In an ironic twist, even a reblog of the site’s own announcement was flagged as inappropriate content.

Although Tumblr has been widely known as a website that provides access to pornography and other adult content, a lot of the reason that Tumblr users are upset about the new policy is not directly related to porn. Particularly among LGBTQ communities, the Tumblr platform has served as a space where individuals can interact with one another and explore their identities. For many LGBTQ individuals, this type of interaction is uniquely possible because of Tumblr’s affordances. For instance the Tumblr platform has many specific features such as the ability to curate a small community, control what content you will see (such as avoiding negative and toxic communications), and especially the “reblog” feature which allows content to quickly spread to other Tumblr users. These features and affordances make Tumblr an ideal online space for individuals to choose how they present themselves to others, and in doing so explore and better understand their own identities. Many internet platforms, and Tumblr in particular, therefore are vital spaces for people who may not be able to adequately, effectively, or safely express their identities in the offline world, as is the reality for many LGBTQ individuals. On Tumblr, many LGBTQ individuals used the platform as a space to be genuine with their identities, and often did so through sharing content that falls under Tumblr’s new definition of adult content. Thus, the decision to ban all adult content from its platform severely hurts LGBTQ communities by eliminating the ability of the platform to serve the needs of these individuals.

This, and many arguments similar to it, broadly characterizes the response to Tumblr’s recent policy change. While I do agree with many of the concerns that have been raised, I am confident that Tumblr’s users who were impacted by the change will be able to find new platforms and online spaces to occupy. (Of course, Tumblr–and thus Yahoo and Verizon–will of course be significantly impacted if there is a mass exodus from the site) Adult content is closely connected to the history of the Internet and the development of technology that we use to interact with the online world. The history of porn is the history of the Internet as well. There were always be places for people to go online to upload, download, and share adult content.

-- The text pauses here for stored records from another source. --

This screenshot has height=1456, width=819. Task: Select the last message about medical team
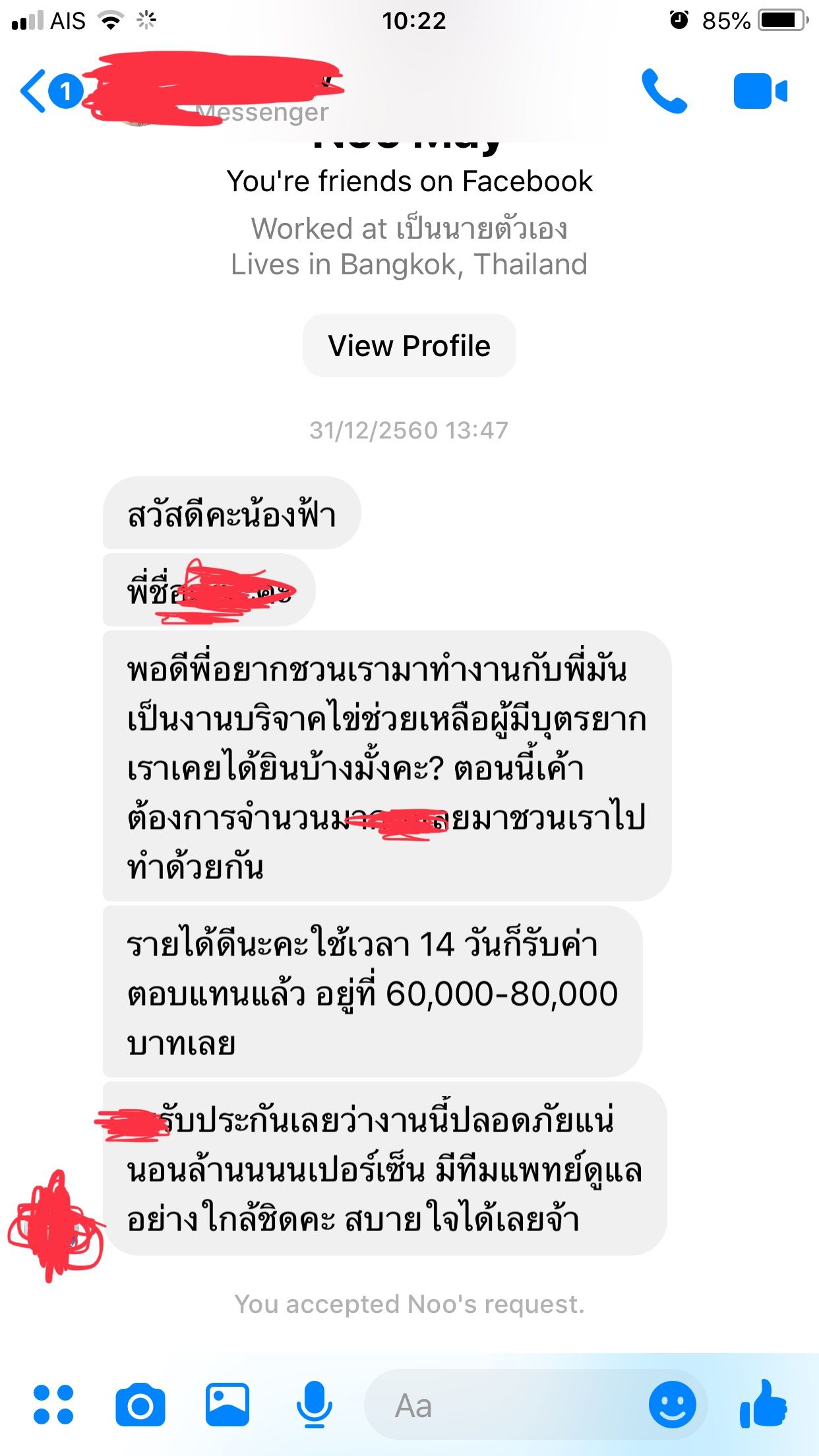[x=384, y=1168]
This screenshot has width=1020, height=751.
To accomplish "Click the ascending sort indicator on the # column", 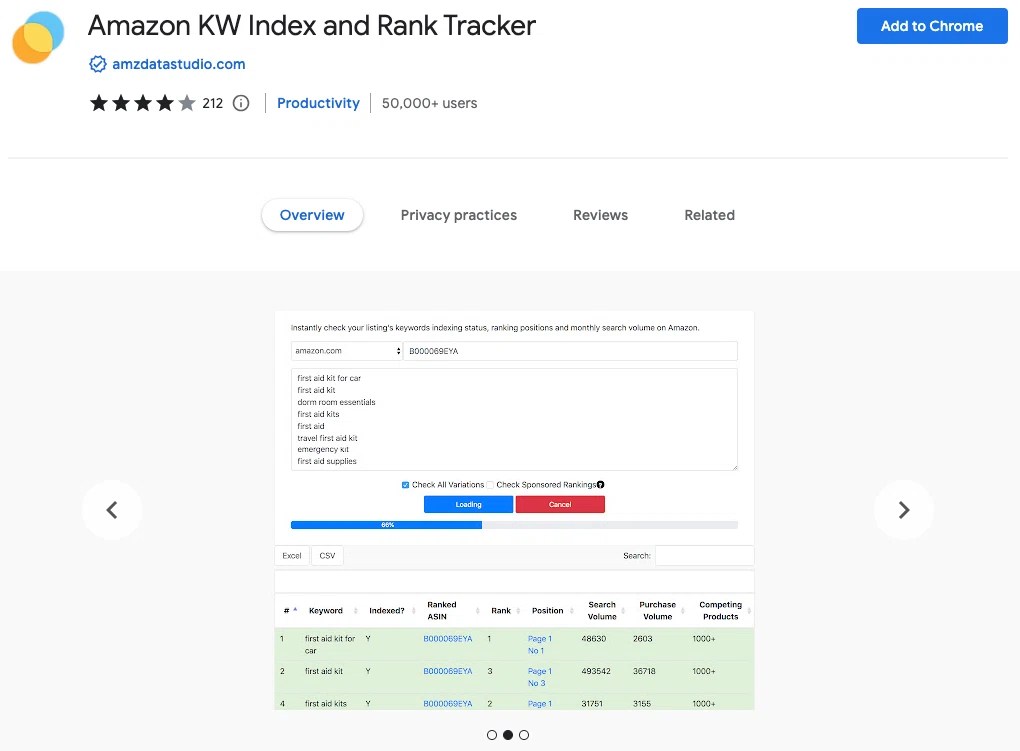I will (x=295, y=608).
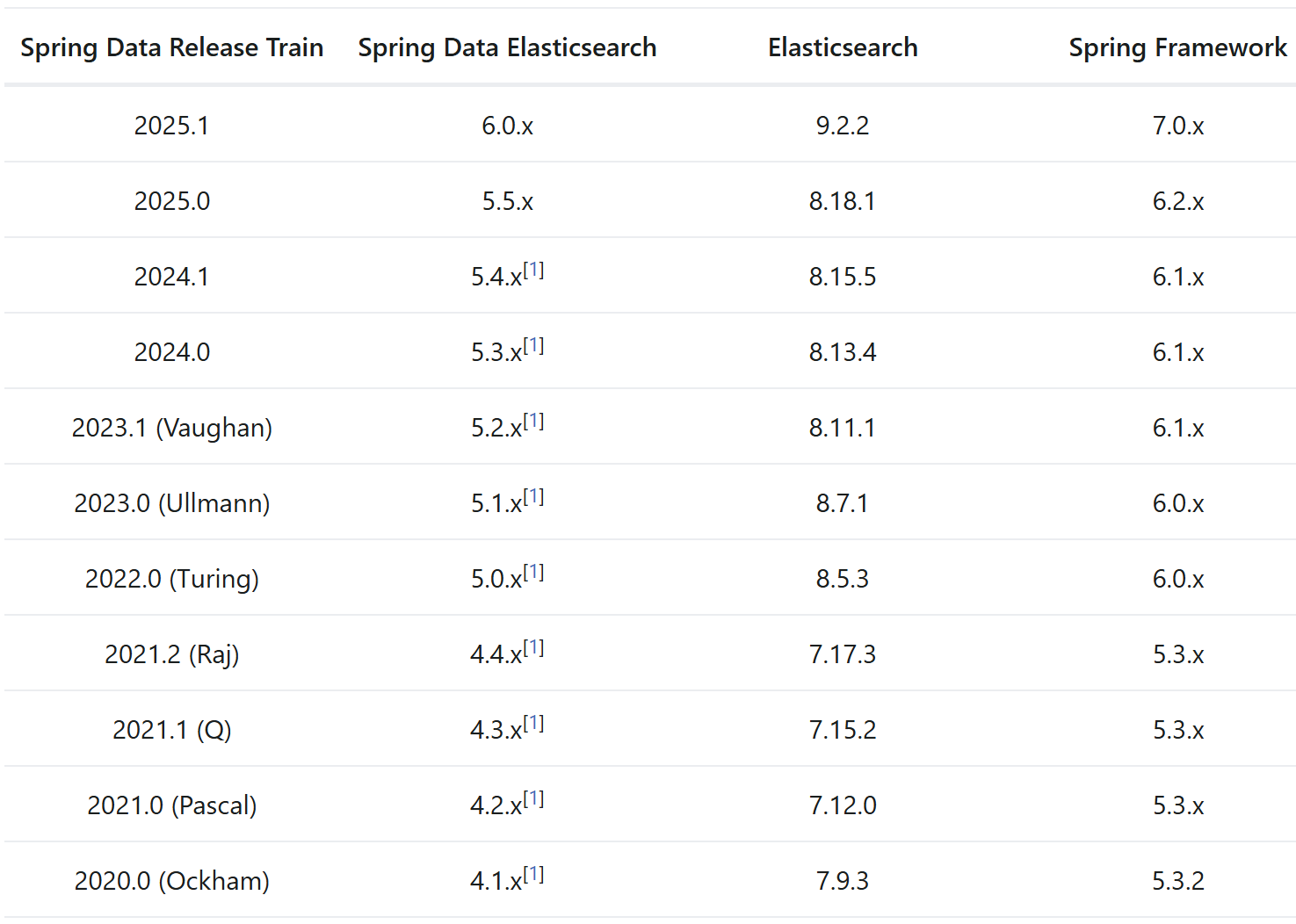Select the Spring Data Elasticsearch column header
The height and width of the screenshot is (924, 1296).
(x=507, y=47)
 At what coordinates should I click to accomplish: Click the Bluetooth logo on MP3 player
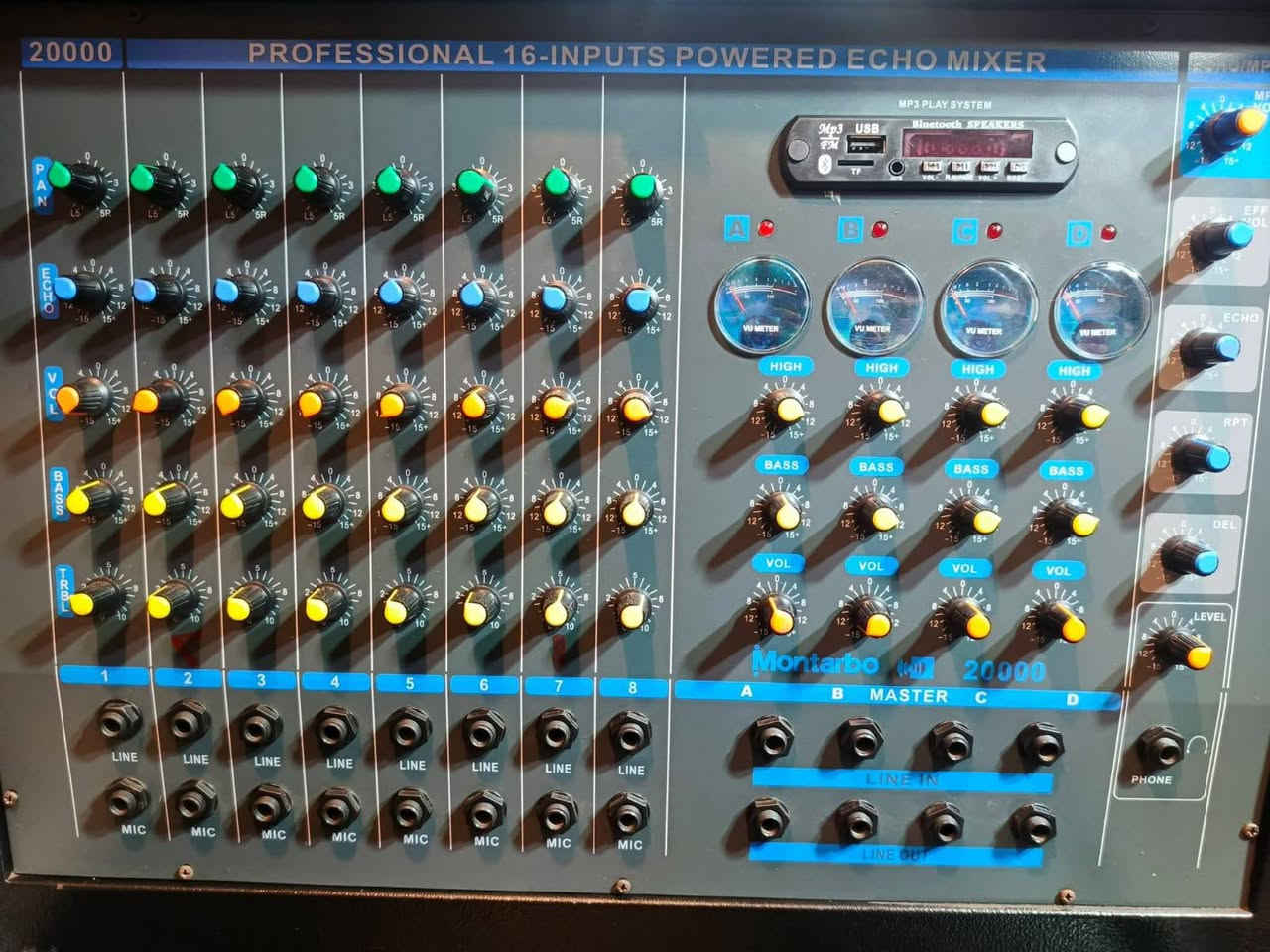tap(825, 165)
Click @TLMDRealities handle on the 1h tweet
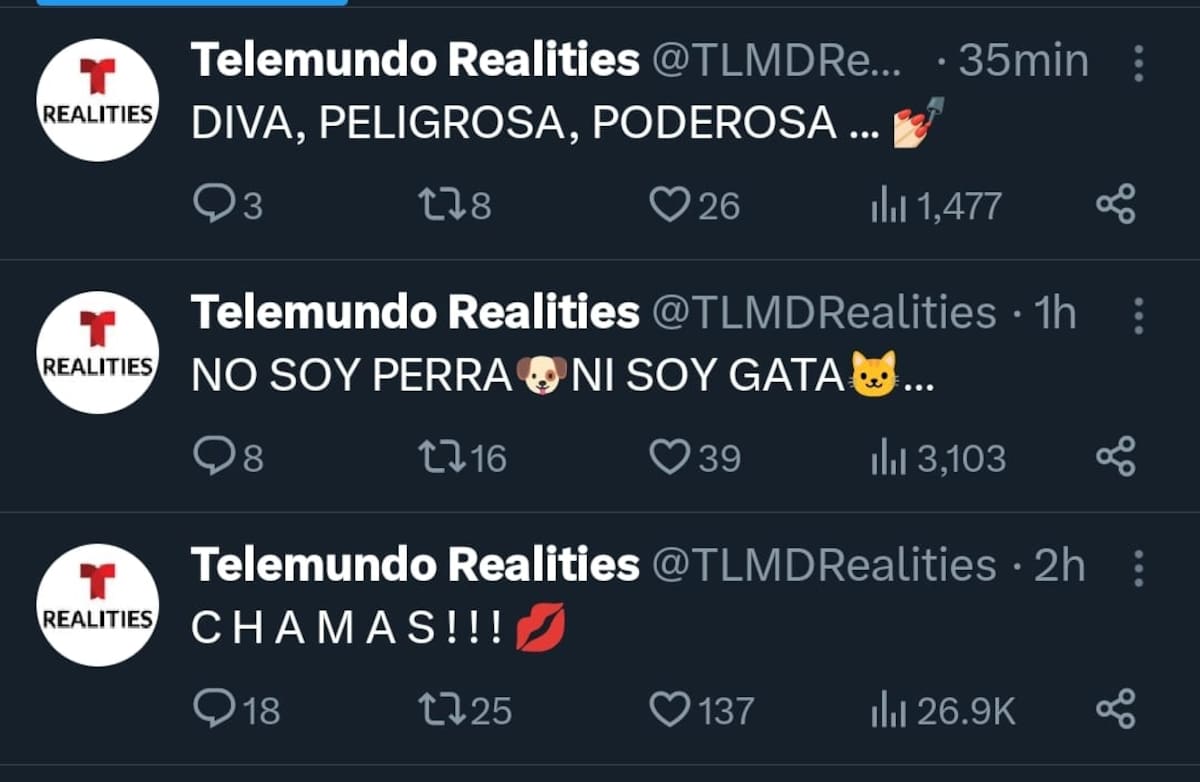Image resolution: width=1200 pixels, height=782 pixels. [823, 314]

This history of porn is the history of the Internet and online technology as well.

Adult content is closely connected to the history of the Internet and the development of technology that we use to interact with the online world. The history of porn is the history of the Internet and online technology as well. There were always be places for people to go online to upload, download, and share adult content.

However, Tumblr’s decision to eliminate adult content from its platform as well as the immediate backlash that it received both raise several interesting questions.

What is the motivation behind the policy change? It was likely pressured by the proliferation of child pornography and other illegal content on its platform, but what influence did the recent(ish) acquisition by Yahoo (and Yahoo’s acquisition by Verizon) play? Especially for a platform like Tumblr which is “free” to its users and relies on fostering an audience commodity to sell to advertisers, it is likely that there are many more aspects that went into this decision.

How does a company such as Tumblr present itself to its users? The way that it chose to communicate this decision to its user base (on the platform itself!) is certainly significant and warrants closer examination. How did users perceive the way that Tumblr presented itself? And how did this (if at all) influence the manner in which they reacted?

And in general, how is the online world connected to the offline world? Are the two entirely separate? And if not, what is the nature of their relationship? In what way is the online world situated within the offline world? What are the limitations of applying offline regulations and law to the online world? How do individuals and groups move between online and offline spaces, and how do they present themselves and behave on each? And what are the limitations of doing so?

I don’t have answers to a lot of questions, and there’s a good chance that I’ll never have a full and satisfying answer to all of them. But my hope is that in the next few years I’ll be able to start diving deep into them and unpacking the nuance and complexity of each. I’m incredibly excited by the prospects and opportunities of this direction of research, and cannot wait to see where asking these types of questions will carry me.